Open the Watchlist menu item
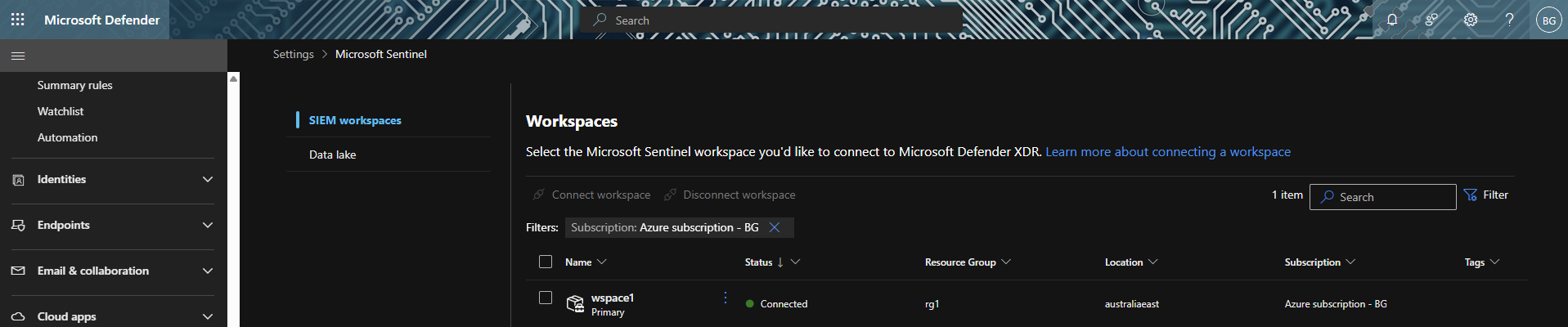The height and width of the screenshot is (327, 1568). [x=61, y=111]
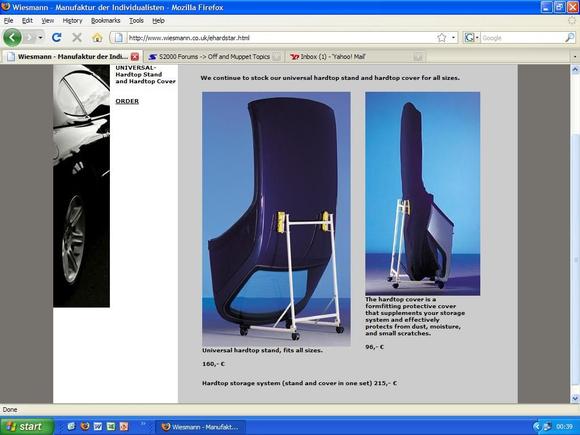
Task: Click the Windows start button
Action: tap(27, 426)
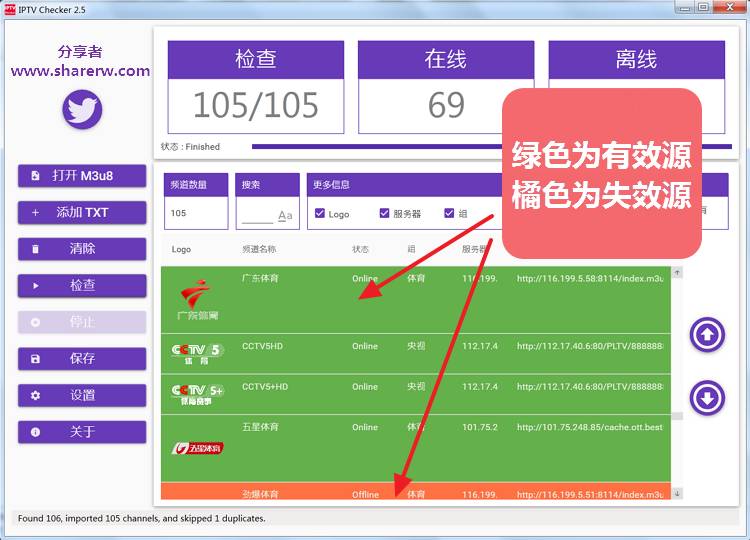Click the Twitter bird icon
Viewport: 750px width, 540px height.
click(x=82, y=109)

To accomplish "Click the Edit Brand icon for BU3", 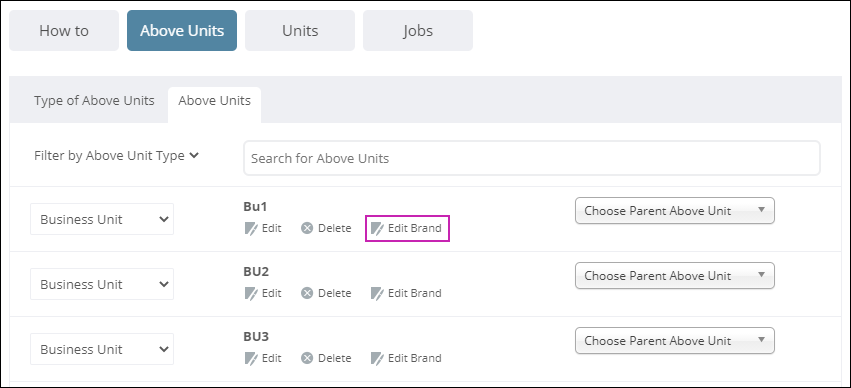I will (377, 359).
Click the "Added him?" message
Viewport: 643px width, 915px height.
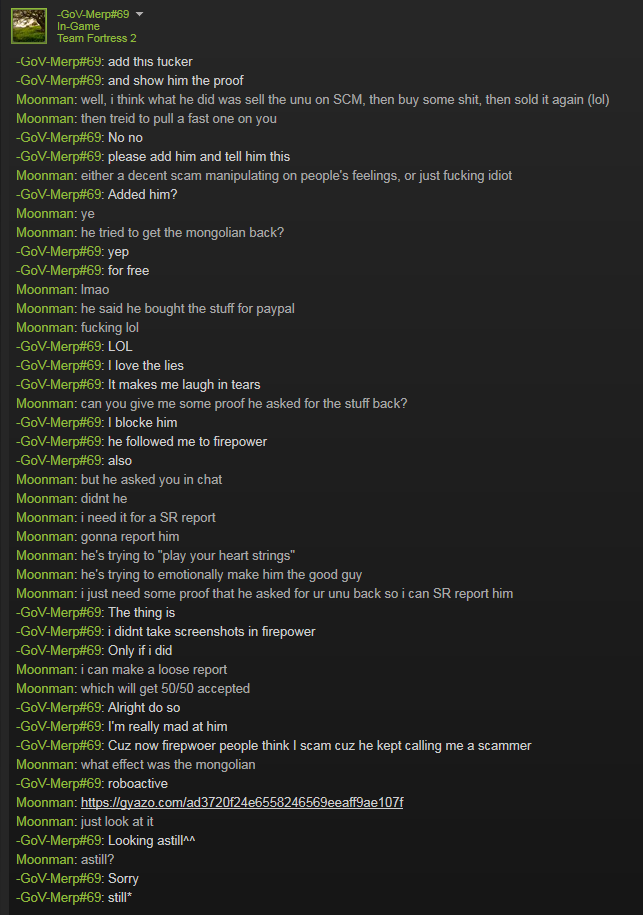[142, 194]
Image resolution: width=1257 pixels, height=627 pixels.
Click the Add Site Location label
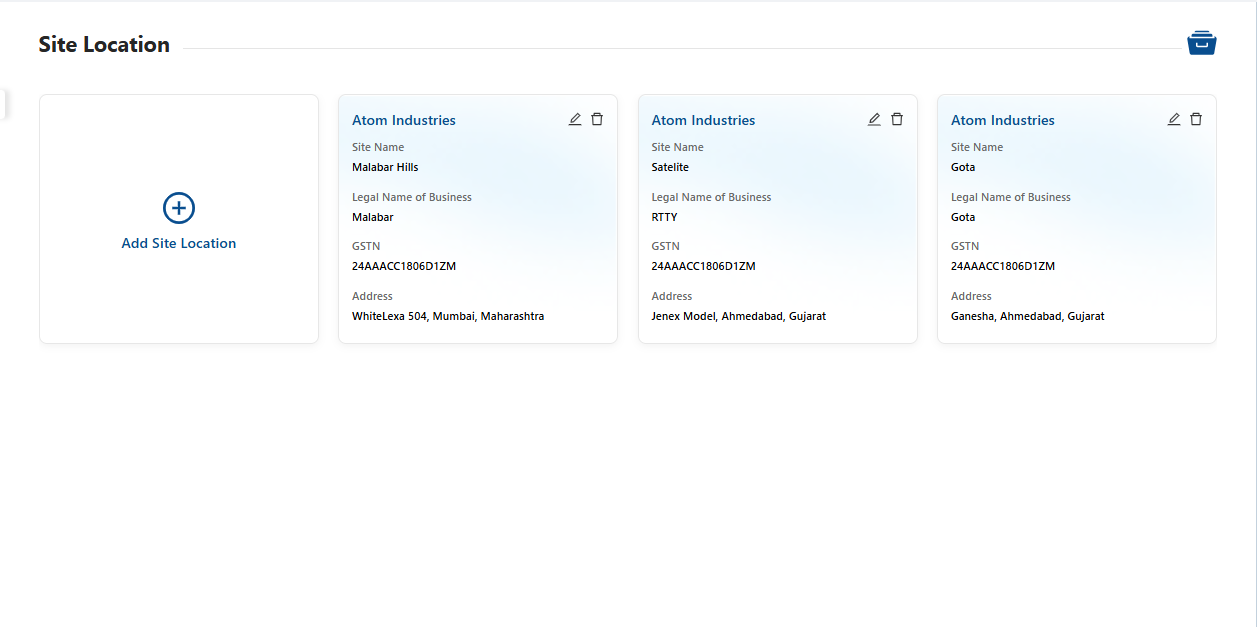tap(179, 243)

☆ ☆ ☆ ☆ ☆

Write the lines out word for word, starting at the one with "Viewport: 643px width, 915px height." and stopping after the last line of the material above, with pictures excluded.

Viewport: 643px width, 915px height.
[142, 194]
Image resolution: width=1257 pixels, height=627 pixels.
Click the Add Site Location label
tap(179, 243)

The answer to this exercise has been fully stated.